Spring arrives, the lawn turns green, and out comes the fertilizer. It's one of the most common lawn care sequences in Ontario — and one of the most counterproductive. When your cool-season grass looks its most lush and green in May, it's not hungry. It's already growing on stored root energy from last fall. Feeding it now is like serving a full breakfast to someone who just ate dinner.
Timing lawn fertilization correctly makes the difference between a lawn that stays green through summer and one that burns out by July. This guide covers the Ontario-specific fertilizing calendar, what each application actually does, what to use, and which common timing mistakes to avoid.
- The most important fertilizer application is fall (late August–October). This is when cool-season grass builds root mass for winter — the payoff is a stronger, denser lawn next spring.
- Skip the early spring rush. Wait until late May when the spring flush slows down — your lawn will use the nutrients instead of just burning through them.

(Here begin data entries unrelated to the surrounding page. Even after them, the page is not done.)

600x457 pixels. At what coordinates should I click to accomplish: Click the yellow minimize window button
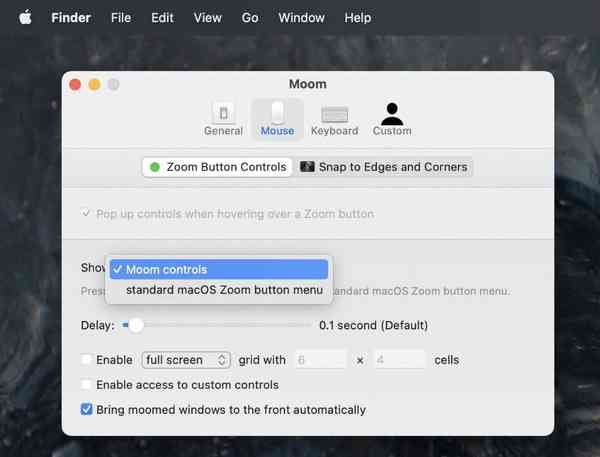point(95,84)
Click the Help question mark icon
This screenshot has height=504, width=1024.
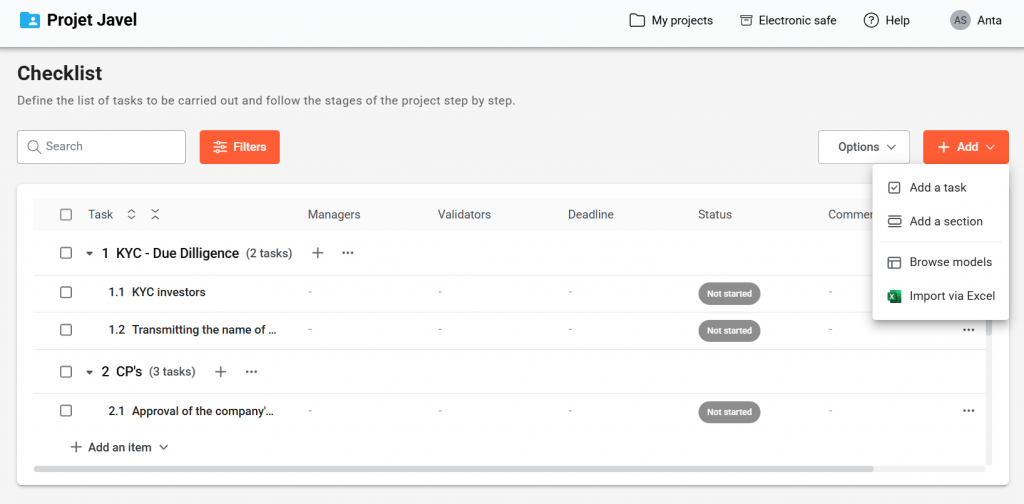coord(871,20)
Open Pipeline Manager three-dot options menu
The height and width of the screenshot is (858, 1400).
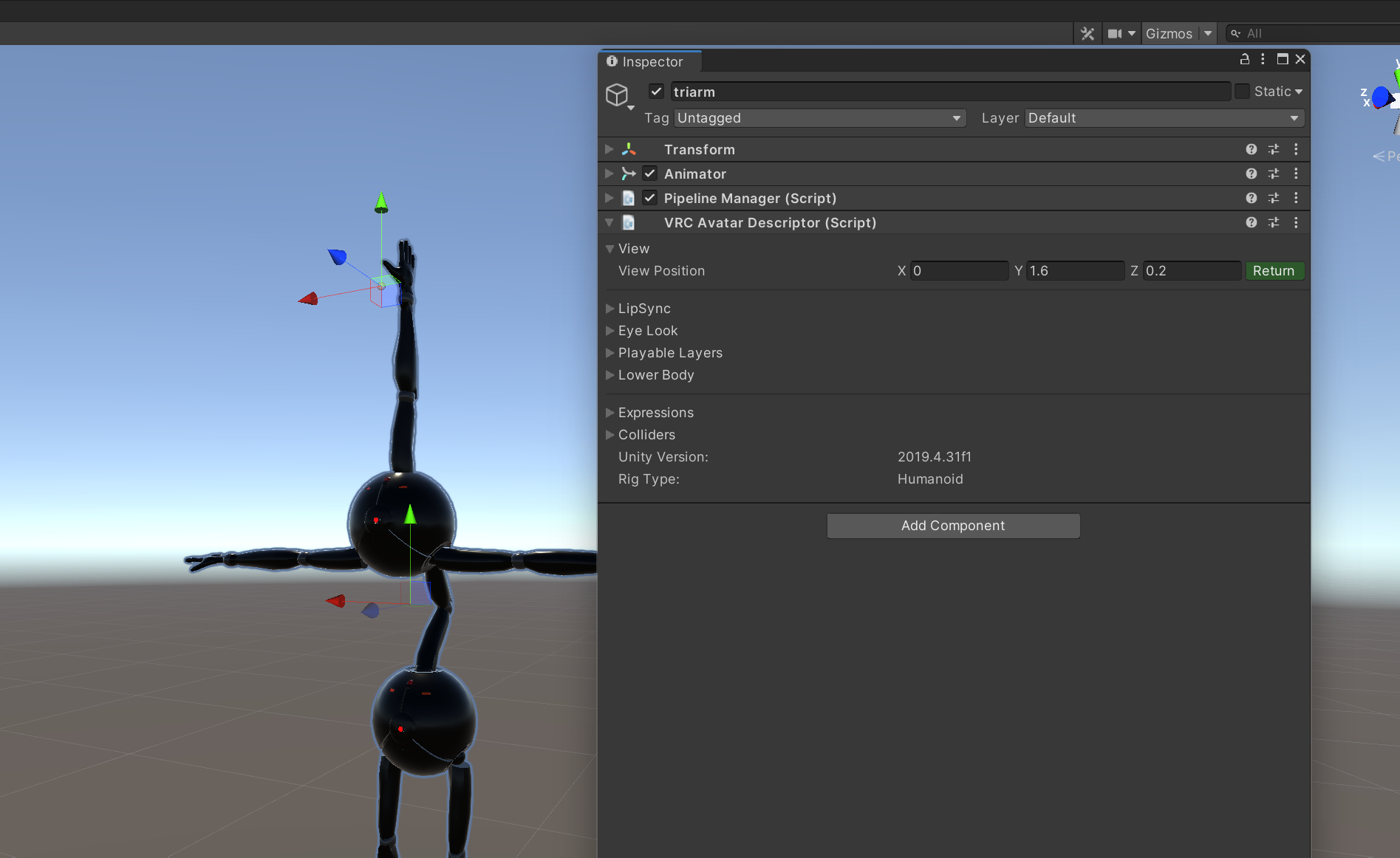[1295, 199]
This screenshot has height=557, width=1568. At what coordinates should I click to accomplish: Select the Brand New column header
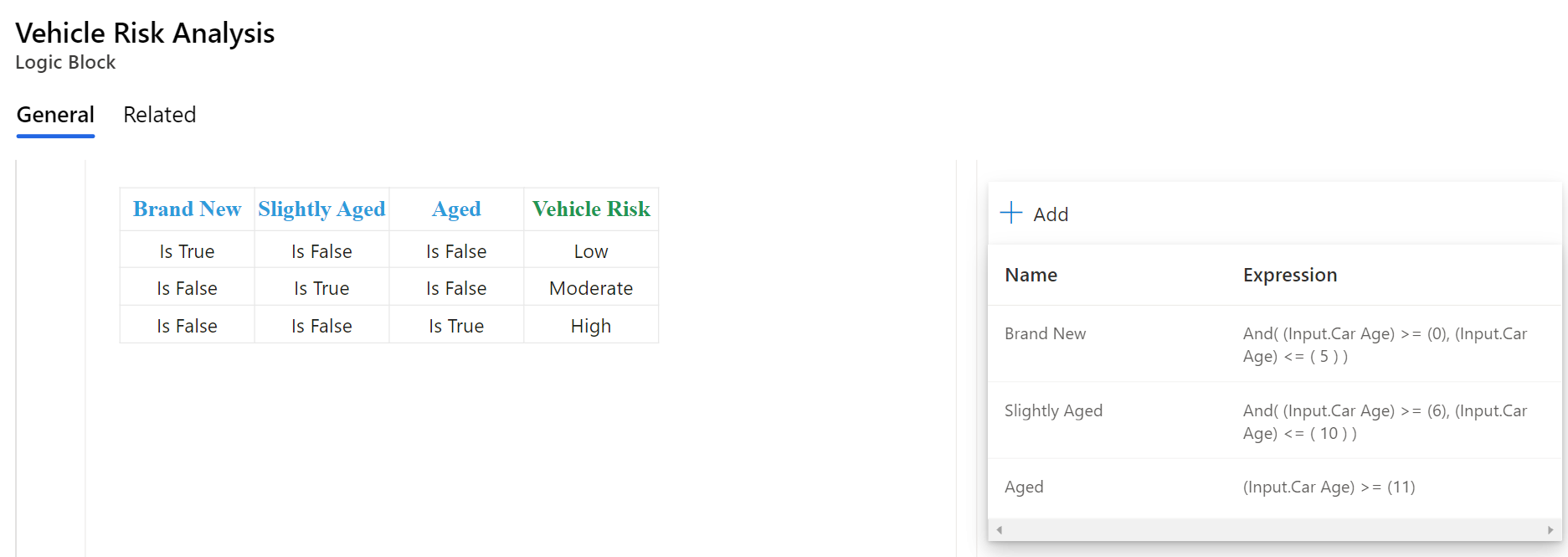pyautogui.click(x=186, y=209)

- Never fertilize in a heat wave. Nitrogen on stressed, hot grass causes burn. If temperatures are above 28°C, wait.
- 3 applications per year is the sweet spot for most Ontario lawns: late spring, early fall, and late fall.
- Soil pH matters as much as timing — fertilizer barely works on acidic soil. Test before you spend.
Why Fertilizer Timing Matters More Than the Product
Grass doesn't use fertilizer on a schedule you set — it uses it based on its own growth cycles. Cool-season grasses (Kentucky bluegrass, fescue, perennial ryegrass — the vast majority of Ontario lawns) have two peak growth periods: spring (April–June) and fall (August–October). Summer is a stress period where growth slows and the plant conserves energy.
Apply nitrogen during the right growth window and the grass uses it for root development and density. Apply it during summer heat or early spring when the plant is already flush with stored energy, and it either gets wasted, runs off, or pushes excessive top growth that the root system can't support — making the plant more vulnerable to drought and disease.
A well-timed fall fertilizer does more than all the spring applications combined. This isn't a sales pitch — it's soil science. Most homeowners do the opposite because the lawn looks green and growing in spring. Timing is everything.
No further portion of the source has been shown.